Michigan happens to be rather good at both these things, especially the former. Henne's inconsistency and the plethora of Michigan wide receivers capable of making those who attempt to tackle them look extremely stupid has made the wide receiver screen a staple of this year's offense. With the Ohio State secondary looking creaky past the first corner or two, Michigan appears poised to flip the script and use the passing game as a consistent source of low-variance first down yardage. There's only so much the vaunted Ohio State linebackers can do against Steve Breaston taking a screen to the sideline.
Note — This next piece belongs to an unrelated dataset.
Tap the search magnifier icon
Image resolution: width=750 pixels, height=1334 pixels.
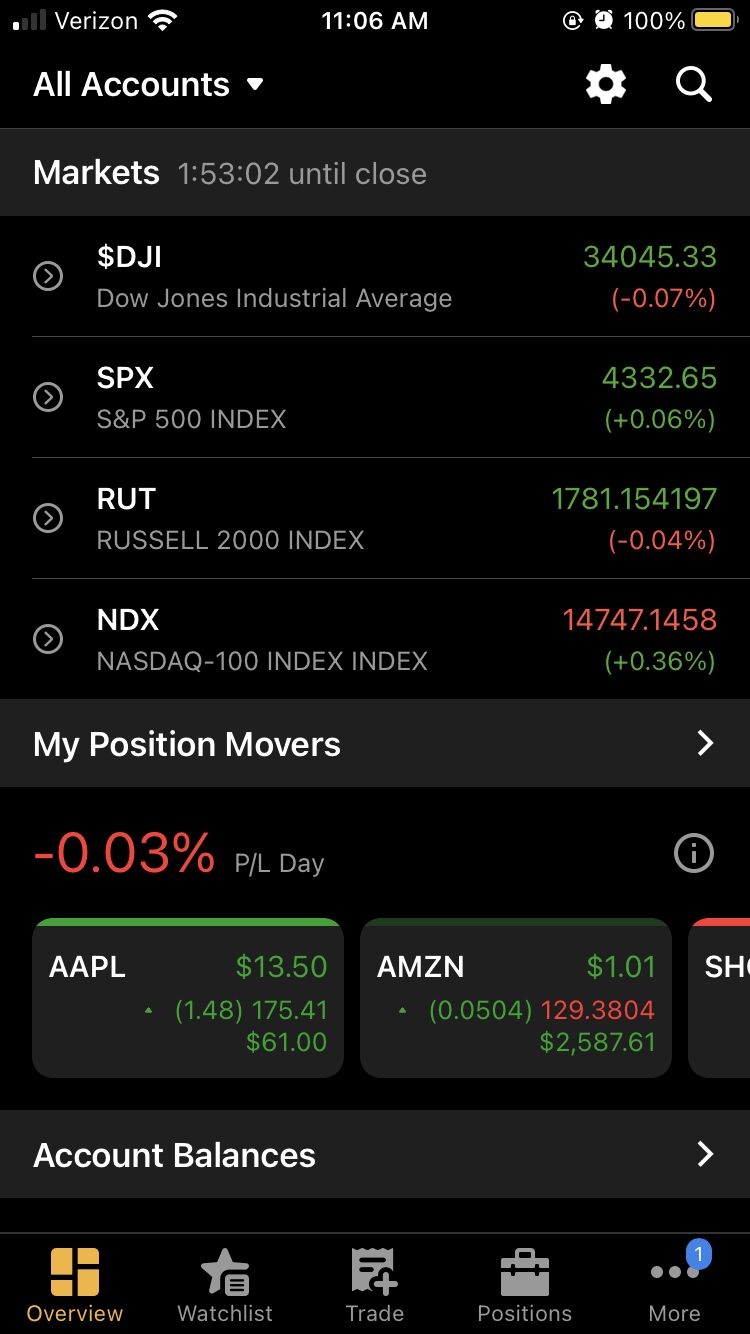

That won't suffice for the entire game, however, and Henne will be forced to drop back and throw downfield at some point, possibly very early if Ohio State comes out pressing. The Michigan passing game has been a comedy of errors at times this year, but the flame flickered a bit against Indiana as Henne hit all manner of routes both short and deep as well as you possibly can. He has the capability to beat a Buckeye secondary that has given up yards in big chunks against Texas, Minnesota, and Michigan State if Dr. Jekyll shows up. Michigan's success going downfield will be sporadic--Henne will be under pressure and the offensive line will allow pressure up the gut--but there will be opportunities. The difference in the game will be how well Henne takes advantage of open deep crosses and corners. Wisconsin == loss. Indiana == win.
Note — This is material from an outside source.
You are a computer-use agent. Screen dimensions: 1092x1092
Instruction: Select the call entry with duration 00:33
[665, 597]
Key Matchup: Offensive Coordinator Terry Malone versus Defensive Coordinator Tim Beckman. Chess match here. Michigan does have an advantage on the edges but attempting to exploit it too frequently will reduce its effectiveness. Malone has to pick his spots right.
Run Defense Vs Ohio State
For a variety of reasons Michigan's run defense has been very bad. Some of these reasons have to do with injury--Woodley's been out for about three games, David Harris missed the NUI game, Graham's been walking wounded, several DEs found their way to the bench--but there are systemic flaws that the now almost totally healthy team still has to deal with. Pat Massey is just not good at football. Chris Graham and Prescott Burgess have major issues with outside containment. It is possible that Michigan is healthy and experienced enough to drag some of the main offenders off the field, as John Thompson has proved himself a capable player and the defensive ends are finally all healthy at the same time, allowing Branch to slide back inside where he is equally effective. I would think that Graham and Massey might get less time than normal. They'll play, but it seems obvious to all that there are better alternatives. Michigan is out of injury and playing-style excuses.
Antonio Pittman has emerged as the starting tailback for the Buckeyes but remains a question mark in my mind. While Michigan's run defense is statistically not great, it's probably better at this point than it has been all year, and Pittman has been eating up a rich set of bad defenses. He will get a dose of something closer to reality tomorrow. I think the Hart-Pittman faceoff versus their respective run defenses is a push... wild-eyed optimism perhaps, but there it is.
However, Ohio State has an X-factor in quarterback Troy Smith, who has rushed for almost 600 yards this year. No doubt Ohio State will attempt to exploit his mobility much like it did last year when Smith rushed for televenty jillion yards, most of them by accident. Ohio State's used a lot of quarterback draws this year; given Michigan's chronic inability to stop said draws expect to see at least a few.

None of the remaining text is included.